Labor Day weekend came and went. I’ve never been a fan of this weekend/holiday. Don’t ask me why, I just get any kind of feeling from it. In fact, I honestly even forgot it was Labor Day weekend, and that Monday was Labor Day. Even with my mother reminding me every other day last week, it just didn’t stick.
That’s beside the point though. How was yours? What did you do? I’d love to hear about it.
Usually my family and I have a big BBQ dinner and watch movies. Not this time though. My mother went out of town with one of her friends, and I spent the weekend recovering from a tough week of life. I did do something fun for Labor Day though.
On Labor Day, my older brother and I took my nephew to the zoo! We met up with a couple of his friends from preschool, and they all had a blast. However, supervising four toddlers in one big open setting, with the divided responsibility of watching and protecting them for four hours…I don’t know how ANYBODY does it.
Four toddler boys all running around the zoo! I could easily say it was a nightmare but it wasn’t. It was slightly hectic, but the good kind of hectic. Not the kind of hectic where you want to yell and rip your hair out, but at the same time you don’t because no one is really in any kind of danger, and you’re not on the verge of losing your mind. The kind of hectic when it’s just really loud and there’s a lot of action happening, but you know it’s ok because everyone is smiling and laughing
Anyways, that was my Labor Day celebration and honestly, I enjoyed the break from the “traditional” family dinner. It gave me time to really take a step back and re-evaluate my life and priorities.
As I watched my nephew and his friends run around the zoo, take in every detail and the simplest of behaviors from the animals, eat lunch at a table that I most certainly would not have approved of outside of the zoo gates (it was so disgusting!), and all the while just laugh and appreciate one another’s company, I found a sense of peace within me.
I haven’t felt peace within me in a long time. I know a big part of that has been due to my commitment to school, acting, and taking care of my family. Even when I officially finished school, my commitments remained to my acting and caring for my family, but for some reason my job also became a commitment of mines. I know logically it was due to the fact that in order for me to effectively care for my family, I need to be in a stable enough position financially to be able to do so, but I didn’t realize what I was giving up.
I was giving up my peace of mind and the peace that once existed within me. Yes, I love acting and my family will always be a main priority of mines, but I always told myself that I wouldn’t invest in them deeply (emotionally and mentally) if it would cost me my happiness.

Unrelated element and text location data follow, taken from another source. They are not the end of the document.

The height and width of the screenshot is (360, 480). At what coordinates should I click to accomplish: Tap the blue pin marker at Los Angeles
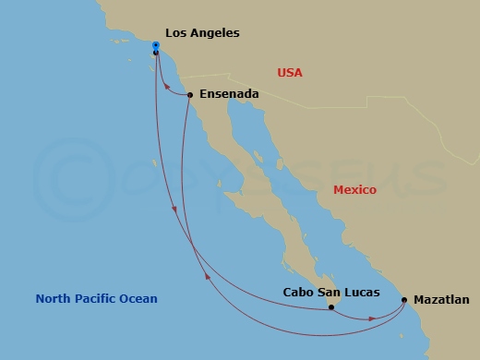click(x=156, y=46)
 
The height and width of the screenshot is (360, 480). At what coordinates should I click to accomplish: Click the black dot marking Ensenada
click(x=189, y=94)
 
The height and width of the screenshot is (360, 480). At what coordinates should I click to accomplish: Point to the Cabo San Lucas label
click(x=330, y=292)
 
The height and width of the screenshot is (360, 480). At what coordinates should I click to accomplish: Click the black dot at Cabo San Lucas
click(x=331, y=307)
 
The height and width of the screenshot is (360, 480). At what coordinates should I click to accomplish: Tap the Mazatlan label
click(x=441, y=299)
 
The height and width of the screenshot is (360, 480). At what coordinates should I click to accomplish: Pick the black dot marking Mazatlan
click(x=404, y=299)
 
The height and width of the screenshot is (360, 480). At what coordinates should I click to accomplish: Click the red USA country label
click(x=290, y=72)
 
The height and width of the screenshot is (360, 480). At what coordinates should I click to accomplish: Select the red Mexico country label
click(x=354, y=189)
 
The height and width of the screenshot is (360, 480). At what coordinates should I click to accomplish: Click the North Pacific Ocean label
click(x=96, y=298)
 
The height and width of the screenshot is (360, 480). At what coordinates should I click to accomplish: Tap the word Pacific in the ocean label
click(x=97, y=298)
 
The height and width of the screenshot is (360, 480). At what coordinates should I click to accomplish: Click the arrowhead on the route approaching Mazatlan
click(x=372, y=318)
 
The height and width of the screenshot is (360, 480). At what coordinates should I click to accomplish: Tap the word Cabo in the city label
click(x=297, y=292)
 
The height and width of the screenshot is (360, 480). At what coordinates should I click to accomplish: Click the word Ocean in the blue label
click(x=138, y=298)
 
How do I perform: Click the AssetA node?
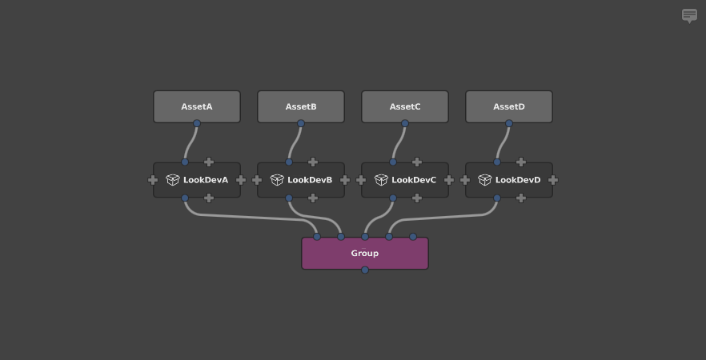(x=197, y=106)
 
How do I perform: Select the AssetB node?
(x=301, y=106)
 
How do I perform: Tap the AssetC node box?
(x=405, y=106)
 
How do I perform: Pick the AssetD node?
(x=509, y=106)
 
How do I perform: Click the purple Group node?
(x=365, y=254)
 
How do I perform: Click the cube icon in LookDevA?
(x=172, y=180)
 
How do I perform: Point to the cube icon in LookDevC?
(x=381, y=180)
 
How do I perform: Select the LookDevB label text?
(x=310, y=180)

Ever since I started my current job I’ve had less time to spend with my nephew and my family. Which means less time to take him to the movies, to go to Target and reward him for all the good, effective, and appreciative things he does. Less time to teach him how to ride his two-wheel bike, less time to read books all day, especially before going to bed. Less time to go to the park…just less time for him.
I’ve also had less time to watch movies with my family, to really sit down and have thoughtful discussions about life. Less time to play video games with my brother, less time to watch Anime. Just less time to let them know that I am here and I am making myself available for them.
A big part of that is because I am working overnights and I’m working more days than I have ever worked since I entered the workforce. And that makes me sad. My nephew may be five, but I know he understands my schedule is a little wacky right now. It’s that understanding that has created a great disturbance within me because I don’t like the idea of him possibly thinking I don’t have the time for him. And my family may all be adults, but I know they understand that life just gets in the way sometimes, and when that happens it can be hard to push it to the side.
I’ve always told myself that no matter what I do in life and where I go, my family will always be my number one priority. I will always make sure that they are ok in their life, before I mentally check out of their life to check in with mines. For the most part I have done an ok job with doing that, but not when it comes to myself.
That day at the zoo I realized how unhappy I currently am. I’m unhappy because once again, I’m not where I want to be in life. But not only because of that. The main source of my unhappiness is because I haven’t been myself lately. I’ve been putting more time, focus, and energy into making sure that we are staying financially afloat, and not enough time, focus, and energy into making sure that not only is everyone around me happy, but that I’m happy as well.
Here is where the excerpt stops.